Philipp Steinmayr feierte auf dem Sachsenring zwar nicht seine Superbike-Premiere, doch der Österreicher war erstmals auf einer BMW in Deutschlands höchstem Motorradsport-Prädikat am Start. Hatte er am Freitag noch eine weiße Weste behalten, rumpelte er in der Anfangsphase des ersten Qualifyings kurz durchs Kiesbett, überstand den außerplanmäßigen Ausflug aber schadlos. Am Ende schaffte er den Sprung in die Top Ten und sicherte sich Startplatz 9. «Mein Start war zwei Mal nicht berauschend», gab er nach den Plätzen 7 und 8 in den Rennen zu. «Leider. Das lag an mir, da muss ich einfach noch mehr Gefühl bekommen. Aber ich bin noch ganz gut weggekommen.» Im Rennen bekam er es vor allem mit Teamkollege Bálint Kovács zu tun. «Er ist gut gefahren», so der Österreicher, «ein wenig hat er mich aufgehalten, aber ich kam einfach nicht vorbei. Er hat die letzte Runde echt gut abgedeckt.»

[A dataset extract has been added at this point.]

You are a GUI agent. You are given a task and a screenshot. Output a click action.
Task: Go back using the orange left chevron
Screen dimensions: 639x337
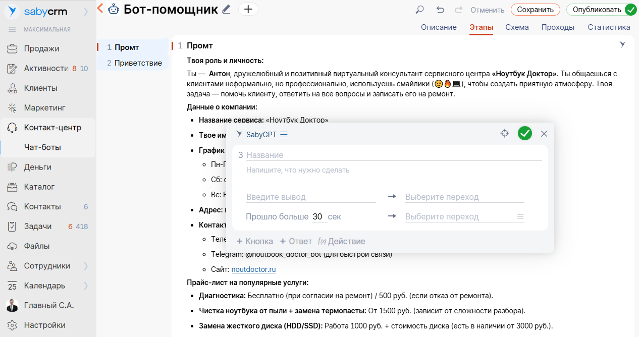pyautogui.click(x=100, y=8)
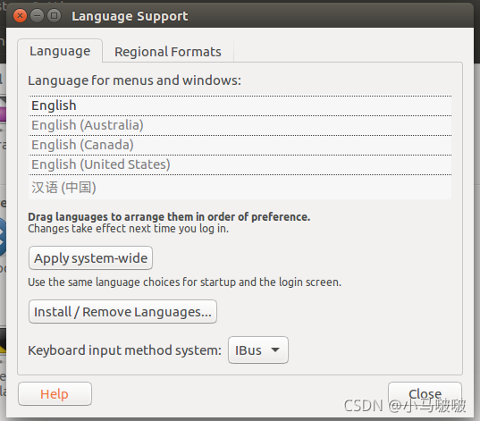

Der Einstieg ins zweite Rennen und auch die ersten Runden gelangen Steinmayr nach eigener Aussage gut. «Als dann Vladimir Leonov direkt vor mir stürzte», schildert er, «hat mich das ein wenig aufgehalten, da ich nicht wusste, wo er jetzt hinstürzt und er auf der Strecke rumkullerte. Da habe ich Zeit verloren. Für mich fingen dann ein wenig die Probleme mit dem Vorderrad an. Es hat ziemlich drübergeschoben und war nicht einfach zu fahren.» Am Ende musste sich Steinmayr noch seinen Teamkollegen Kovács und Max Schmidt geschlagen geben. «Es war für mich natürlich enttäuschend», gibt er zu, «am Ende da noch durchgereicht zu werden. Platz 5 wäre drinnen gewesen. Aber es war trotzdem ein tolles Wochenende. Das Motorrad macht Spaß, das Team arbeitet perfekt. Das macht Laune. Beim nächsten Mal wird es besser. Hier war die Strecke neu und das Motorrad kenn ich auch noch nicht gut. Ich hoffe, in Oschersleben nochmal einen Schritt zu machen.»

Max Schmidt, ebenfalls neu im Team und neu bei BMW, ist mit 20 Jahren das Küken der Truppe, was ihn nicht von flotten Rundenzeiten abhielt. «Ich war vor sechs Jahren mit dem ADAC Junior Cup hier», erinnert er sich. «Stark bremsen konnte man mit dem Motorrad damals auch, aber die Beschleunigung mit einem Superbike ist schon ein Wahnsinns-Unterschied. Da es hier fast immer linksherum geht, ist es gar nicht so einfach, ein gutes Set up zu finden. Man muss auf jeden Fall das Reifen-Management gut im Auge behalten.» Der 20-Jährige überzeugte dann mit Startplatz 10.

Nach Platz 8 im ersten Rennen bot Schmidt vor allem in der Schlussphase des zweiten Rennens eine überaus ansprechende Performance und durfte sich verdientermaßen für Platz 5 feiern lassen. «Mit dem ersten Rennen war ich nicht ganz zufrieden», gab er anschließend zu. Der Grund: Die Teamkollegen Bálint Kovács und Philipp Steinmayr waren vor dem Wuppertaler ins Ziel gekommen. «Ich war nur ein, zwei Zehntel langsamer. Wäre ich von Anfang an dabei gewesen, hätte ich mit ihnen kämpfen können.» Dank Platz 8 durfte Schmidt dann wegen des Reverse Grid im zweiten Rennen von Platz 5 losdüsen. «Wirklich viel hat mir der Platz aber nicht gebracht», beschreibt er, «ich habe ziemlich viel verloren. Dann war eine Dreier-Gruppe vor mir und der Abstand blieb gleich. Aber ich habe schnell gemerkt, dass es bei mir gut läuft, der Reifen nicht so stark abbaute und ich gut mit der Elektronik arbeiten konnte. Beim Kurvenausgang hatte ich einen guten Speed und auf der Bremse klappt es bei mir eh gut.» Als Schmidt an der Gruppe dran war, bremste er sich in Kurve 1 vorbei. Ein Konter der Konkurrenz mit seinen Teamkollegen Bálint Kovács und Philipp Steinmayr blieb aus. «In der letzten Runde hatte Toni Finsterbusch vor mir Probleme beim Schalten und war ein leichtes Opfer», so Schmidt. «Mit Platz 5 war ich echt happy, auch Werner war mit der Leistung glaub ich ganz zufrieden.»